The Alberta Court of Queen’s Bench ordered the Aboriginal plaintiffs to answer questions from the examination for discovery (questioning) that had been previously refused on the basis that they are protected by legal advice privilege. The Court held that the plaintiffs had waived the privilege.

The underlying action was commenced in 1997. The plaintiffs, on behalf of the Sturgeon Lake Indian Band, seek declarations with respect to their rights to certain lands, an order requiring Alberta to transfer the lands to Canada in trust for them, as well as compensation and damages. The defendants Canada and Alberta pleaded that a Treaty Land Entitlement agreement in 1990 constituted a full answer to the claims. In that 1990 TLE agreement, the Sturgeon Lake Indian Band released and forever discharged Canada from all Treaty 8 obligations and waived future causes of action. One clause of the agreement stated that the Band had received independent legal advice.

In their pleadings, the plaintiffs alleged that they did not have “informed consent” on the extinguishment of land entitlement, and that the Band members did not understand the nature or legal effect of the TLE agreement. Further, they alleged that Canada obtained the consent of the Band members through means such as deceit and negligent misrepresentation.

In this application, the Court agreed with the Crown defendants that the plaintiffs had waived any legal advice privilege through the nature of the claim they are asserting. The plaintiffs had put their knowledge of the law into issue, and it would be unfair to permit them to rely upon privilege to preclude the defendants from exploring the validity of the claim. Sulyma J. stated:

I am of the view, as submitted by Alberta and Canada, that here, the Plaintiffs by their pleadings have voluntarily asserted a claim which makes the Plaintiffs’ knowledge of the law relevant. As stated by Mason J. in Petro Can Oil & Gas Corp. v. Resource Service Group Ltd. (1988), 32 CPC (2d) 50 and adopted by Berger J. in Ed Miller, it would be unfair to permit a party who has set up a claim based on privileged communications to preclude his opponent from discovering against that claim by relying upon the privilege. Further, that indeed fairness would dictate disclosure here.

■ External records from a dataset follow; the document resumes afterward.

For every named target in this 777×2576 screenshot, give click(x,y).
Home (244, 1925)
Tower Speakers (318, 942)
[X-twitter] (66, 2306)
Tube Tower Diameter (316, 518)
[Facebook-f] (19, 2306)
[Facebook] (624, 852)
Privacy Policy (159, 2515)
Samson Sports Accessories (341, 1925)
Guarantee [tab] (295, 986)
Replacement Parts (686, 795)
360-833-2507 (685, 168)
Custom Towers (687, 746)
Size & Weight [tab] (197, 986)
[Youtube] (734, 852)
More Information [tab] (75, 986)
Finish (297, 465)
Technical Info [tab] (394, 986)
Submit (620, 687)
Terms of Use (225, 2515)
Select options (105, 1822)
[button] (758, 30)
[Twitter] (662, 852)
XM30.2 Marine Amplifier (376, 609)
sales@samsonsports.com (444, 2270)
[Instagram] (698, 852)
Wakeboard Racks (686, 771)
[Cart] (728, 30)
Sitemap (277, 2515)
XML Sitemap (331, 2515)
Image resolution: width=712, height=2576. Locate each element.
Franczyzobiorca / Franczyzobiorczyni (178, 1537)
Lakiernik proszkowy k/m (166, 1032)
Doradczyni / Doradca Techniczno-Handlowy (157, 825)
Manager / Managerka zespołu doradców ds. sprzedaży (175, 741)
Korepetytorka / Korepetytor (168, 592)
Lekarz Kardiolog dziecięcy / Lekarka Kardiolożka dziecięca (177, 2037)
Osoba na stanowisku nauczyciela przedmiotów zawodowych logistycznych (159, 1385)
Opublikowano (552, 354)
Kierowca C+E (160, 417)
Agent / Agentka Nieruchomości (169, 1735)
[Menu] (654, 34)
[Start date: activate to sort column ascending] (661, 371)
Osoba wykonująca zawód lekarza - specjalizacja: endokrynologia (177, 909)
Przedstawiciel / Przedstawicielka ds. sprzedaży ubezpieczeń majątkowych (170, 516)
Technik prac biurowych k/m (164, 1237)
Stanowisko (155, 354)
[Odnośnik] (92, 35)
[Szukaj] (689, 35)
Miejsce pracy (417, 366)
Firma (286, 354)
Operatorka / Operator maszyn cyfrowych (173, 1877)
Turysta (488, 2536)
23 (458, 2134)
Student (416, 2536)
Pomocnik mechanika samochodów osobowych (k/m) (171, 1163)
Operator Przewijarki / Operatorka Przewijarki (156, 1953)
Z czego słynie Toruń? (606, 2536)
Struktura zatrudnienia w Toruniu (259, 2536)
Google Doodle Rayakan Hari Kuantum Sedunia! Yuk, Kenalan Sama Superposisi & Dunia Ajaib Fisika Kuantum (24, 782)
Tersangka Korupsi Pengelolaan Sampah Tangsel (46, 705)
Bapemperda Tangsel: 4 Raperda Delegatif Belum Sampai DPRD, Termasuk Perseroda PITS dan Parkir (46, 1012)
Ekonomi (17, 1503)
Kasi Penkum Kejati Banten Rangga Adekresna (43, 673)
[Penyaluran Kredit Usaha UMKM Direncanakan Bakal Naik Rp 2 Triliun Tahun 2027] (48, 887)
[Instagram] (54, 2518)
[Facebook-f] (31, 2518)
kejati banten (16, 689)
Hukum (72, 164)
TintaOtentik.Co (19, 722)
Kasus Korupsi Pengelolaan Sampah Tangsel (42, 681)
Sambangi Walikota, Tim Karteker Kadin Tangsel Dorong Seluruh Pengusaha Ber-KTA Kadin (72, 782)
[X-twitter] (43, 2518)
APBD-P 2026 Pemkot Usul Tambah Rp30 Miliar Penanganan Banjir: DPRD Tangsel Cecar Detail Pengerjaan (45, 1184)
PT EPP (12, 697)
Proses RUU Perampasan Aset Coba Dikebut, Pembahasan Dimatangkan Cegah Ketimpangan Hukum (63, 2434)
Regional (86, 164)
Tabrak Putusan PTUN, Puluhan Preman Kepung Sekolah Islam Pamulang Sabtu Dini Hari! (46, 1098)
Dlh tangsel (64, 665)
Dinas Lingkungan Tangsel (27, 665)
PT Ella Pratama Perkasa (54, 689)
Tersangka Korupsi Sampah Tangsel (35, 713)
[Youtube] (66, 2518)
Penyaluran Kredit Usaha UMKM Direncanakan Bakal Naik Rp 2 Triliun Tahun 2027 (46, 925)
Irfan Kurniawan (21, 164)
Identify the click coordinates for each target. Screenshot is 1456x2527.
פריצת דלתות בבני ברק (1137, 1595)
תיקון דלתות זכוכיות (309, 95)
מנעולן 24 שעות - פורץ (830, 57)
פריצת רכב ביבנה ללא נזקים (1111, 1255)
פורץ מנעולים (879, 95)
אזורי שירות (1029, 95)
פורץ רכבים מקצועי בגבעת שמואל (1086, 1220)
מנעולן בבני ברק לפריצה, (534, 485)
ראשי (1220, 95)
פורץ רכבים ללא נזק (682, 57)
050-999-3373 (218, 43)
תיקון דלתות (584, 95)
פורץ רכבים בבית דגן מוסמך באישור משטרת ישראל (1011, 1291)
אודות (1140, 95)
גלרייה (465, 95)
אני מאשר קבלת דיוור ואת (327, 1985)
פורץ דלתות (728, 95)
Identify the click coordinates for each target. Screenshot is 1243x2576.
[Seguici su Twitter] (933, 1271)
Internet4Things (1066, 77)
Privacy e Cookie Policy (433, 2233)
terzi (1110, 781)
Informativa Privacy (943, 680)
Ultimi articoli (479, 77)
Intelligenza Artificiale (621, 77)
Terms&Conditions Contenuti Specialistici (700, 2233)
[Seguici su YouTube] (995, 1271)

The Court rejected the argument of the plaintiffs that privilege was not waived because the pleadings only refer to “informed consent”, rather than “legal advice” No such distinction can be made. The Court also rejected the plaintiffs’ argument that this application amounts to Alberta trying to blame the lawyers. The plaintiffs had pleaded lack of informed consent, reliance on the adverse representations of Canada, and had also disclosed documents involving their counsel at the time of the 1990 TLE agreement. Sulyma J. held:

In my view, the pleadings in their entirety do put the Plaintiffs’ knowledge of legal issues and the circumstances of their entering into the 1990 TLE and associated releases as being executed with informed consent or not, into issue. Thus, the Plaintiffs have not met the onus upon them of making out the privilege or that it applies here.

The plaintiffs were therefore ordered to answer the questions that had been previously refused on the grounds that they relate to legal advice. The parties were entitled to come back to the Court, within the context of case management, in relation to other questions.